> Problem to work on
Search the data for the string "will" and extract every line where it appears.

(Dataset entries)
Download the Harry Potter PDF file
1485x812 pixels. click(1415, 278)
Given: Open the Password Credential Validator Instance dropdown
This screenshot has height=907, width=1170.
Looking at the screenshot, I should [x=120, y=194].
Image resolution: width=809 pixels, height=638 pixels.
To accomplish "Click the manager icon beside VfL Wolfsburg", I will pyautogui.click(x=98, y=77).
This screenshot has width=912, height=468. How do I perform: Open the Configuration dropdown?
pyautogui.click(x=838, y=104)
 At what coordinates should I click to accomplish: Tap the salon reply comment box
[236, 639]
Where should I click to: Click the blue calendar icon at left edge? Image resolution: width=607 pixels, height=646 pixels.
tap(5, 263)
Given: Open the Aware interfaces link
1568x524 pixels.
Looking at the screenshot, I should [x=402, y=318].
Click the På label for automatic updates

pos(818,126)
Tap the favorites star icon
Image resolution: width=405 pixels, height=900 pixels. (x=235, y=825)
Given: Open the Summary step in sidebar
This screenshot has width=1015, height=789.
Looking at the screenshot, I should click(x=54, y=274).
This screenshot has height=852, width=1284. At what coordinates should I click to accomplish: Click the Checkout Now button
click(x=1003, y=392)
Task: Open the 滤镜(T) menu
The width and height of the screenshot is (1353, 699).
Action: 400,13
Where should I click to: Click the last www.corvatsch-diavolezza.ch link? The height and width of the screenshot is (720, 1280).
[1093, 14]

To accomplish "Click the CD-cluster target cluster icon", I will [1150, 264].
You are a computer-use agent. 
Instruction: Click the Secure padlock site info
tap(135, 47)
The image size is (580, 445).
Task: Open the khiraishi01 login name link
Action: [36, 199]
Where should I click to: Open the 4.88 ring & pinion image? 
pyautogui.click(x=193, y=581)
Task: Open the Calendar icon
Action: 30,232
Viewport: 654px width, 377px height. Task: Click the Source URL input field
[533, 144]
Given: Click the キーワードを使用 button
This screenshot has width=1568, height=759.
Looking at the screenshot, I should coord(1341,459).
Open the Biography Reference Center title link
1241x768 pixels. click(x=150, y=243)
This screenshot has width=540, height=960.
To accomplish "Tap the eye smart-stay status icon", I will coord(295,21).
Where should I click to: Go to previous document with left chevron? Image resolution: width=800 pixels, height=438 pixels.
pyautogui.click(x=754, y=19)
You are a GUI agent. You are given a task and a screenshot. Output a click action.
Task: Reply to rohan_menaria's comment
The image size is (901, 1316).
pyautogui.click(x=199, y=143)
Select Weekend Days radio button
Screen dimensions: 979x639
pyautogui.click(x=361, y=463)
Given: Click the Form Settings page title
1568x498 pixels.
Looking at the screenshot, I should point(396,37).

> Answer
To accomplish "Click the manager icon beside VfL Wolfsburg", I will pyautogui.click(x=98, y=77).
To accomplish "Click the CD-cluster target cluster icon", I will [1150, 264].
To accomplish "Tap the eye smart-stay status icon", I will coord(295,21).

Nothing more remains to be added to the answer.